Wabush rec centre to stay open as businesses, Lab City kick in cash

"We've got the help for this year. Now moving forward — that's another thing."

But future funding is up in the air, as the agreement is only for this year

The swimming pool in the Mike Adam Recreation Complex is one of the most popular facilities in the centre. (

After threats of closure and a scramble to come up with the cash, the Mike Adam Recreation Complex in Wabush will remain open. 

"We've got the help for this year. Now moving forward — that's another thing," said Mayor Ron Barron. 

A partnership has been agreed upon that will see:

  • $200,000 from Iron Ore Company of Canada.
  • $150,000 from Tacors Resources.
  • $115,000 from the Town of Labrador City.
  • $400,000 from the Town of Wabush.

"That's going to save recreation for Labrador West here in the area," Barron told CBC Radio's Labrador Morning.

Barron, who won the mayoral race last September, said other projects in his town — like roadwork — have suffered because of how big a slice of the financial pie the 50-year-old recreation centre was getting. 

Ron Barron says cost sharing the rec centre expenses makes sense. (CBC)

"Most municipalities out there put about eight to 10 per cent of their budget toward recreation — we were doing 23. That's unheard of," he said. 

The financial deal reached for this year means the building will undergo changes to make it fully accessible, according to Barron. 

Who pays? 

The provincial government had been subsidizing the cost of operations at the rec centre, but that money ran out at the end of 2017. 
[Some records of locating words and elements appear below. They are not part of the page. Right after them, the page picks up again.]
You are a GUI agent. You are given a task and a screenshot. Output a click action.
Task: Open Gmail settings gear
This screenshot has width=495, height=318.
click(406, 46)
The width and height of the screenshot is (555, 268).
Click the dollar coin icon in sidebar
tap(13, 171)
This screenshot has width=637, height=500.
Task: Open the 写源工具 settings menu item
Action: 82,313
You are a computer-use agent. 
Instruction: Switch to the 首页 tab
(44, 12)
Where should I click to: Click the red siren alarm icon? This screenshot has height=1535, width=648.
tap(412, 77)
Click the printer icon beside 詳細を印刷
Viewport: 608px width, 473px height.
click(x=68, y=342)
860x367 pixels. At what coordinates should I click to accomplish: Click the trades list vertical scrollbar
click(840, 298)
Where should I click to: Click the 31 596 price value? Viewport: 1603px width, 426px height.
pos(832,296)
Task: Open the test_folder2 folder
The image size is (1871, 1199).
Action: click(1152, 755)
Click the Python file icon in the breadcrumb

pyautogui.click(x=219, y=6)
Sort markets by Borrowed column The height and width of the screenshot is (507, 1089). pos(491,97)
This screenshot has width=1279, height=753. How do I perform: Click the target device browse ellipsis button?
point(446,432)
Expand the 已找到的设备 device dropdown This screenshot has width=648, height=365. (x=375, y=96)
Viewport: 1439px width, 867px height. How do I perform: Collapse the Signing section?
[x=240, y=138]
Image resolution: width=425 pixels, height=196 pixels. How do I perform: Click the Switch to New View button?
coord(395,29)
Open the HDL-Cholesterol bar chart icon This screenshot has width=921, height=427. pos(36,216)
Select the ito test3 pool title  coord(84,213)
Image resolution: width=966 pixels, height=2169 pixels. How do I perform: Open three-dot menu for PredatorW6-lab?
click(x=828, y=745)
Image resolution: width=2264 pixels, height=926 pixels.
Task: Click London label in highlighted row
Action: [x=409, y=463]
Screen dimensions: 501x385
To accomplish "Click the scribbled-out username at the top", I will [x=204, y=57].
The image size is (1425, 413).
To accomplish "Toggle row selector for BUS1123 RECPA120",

Labrador City came through with a $300,000 operating grant last year, but like Wabush, it also got new municipal leadership in the election. 

Then mayors of Wabush and Lab City, Colin Vardy and Karen Oldford respectively, hugged after a feasibility study for amalgamation was approved in 2017. (Jacob Barker/CBC)

Mayor Wayne Button had said he would help the neighbouring town out, but with strings attached. 

"If you're going to go in and you're going to buy a Home Hardware, you've got to let me back there to take a look around," is how he put it to CBC's Terry Roberts earlier this month.

"I'm not just going to buy the Home Hardware. I've got to see, are you making money? Are you not making money? What's your manager like? So that's why we're trying to extend this olive branch to see what happens."

Amalgamation up in the air

The Mike Adam Recreation Complex is a tangible example of tensions about public services between the two towns. 

A year ago, both towns voted in favour of an amalgamation study. Barron has said he is against amalgamation, but in favour of the regionalization of services. 

But Button said amalgamation shouldn't be considered a given.

"We want [Wabush] to come together and shake our hand. We don't want them to crawl over," Button told CBC earlier this month. 

Neither of the town's current mayors appear to be in any rush to amalgamate. (CBC/Town of Labrador City)

But for the recreation centre at least, Barron insisted the two towns should be sharing the bill.

"We do it quite well with our waste management, we cost share that, why can't we do it with our recreation?" he said.

"We have to get together — the Town of Labrador City and us — to make sure we don't have to do this again next year."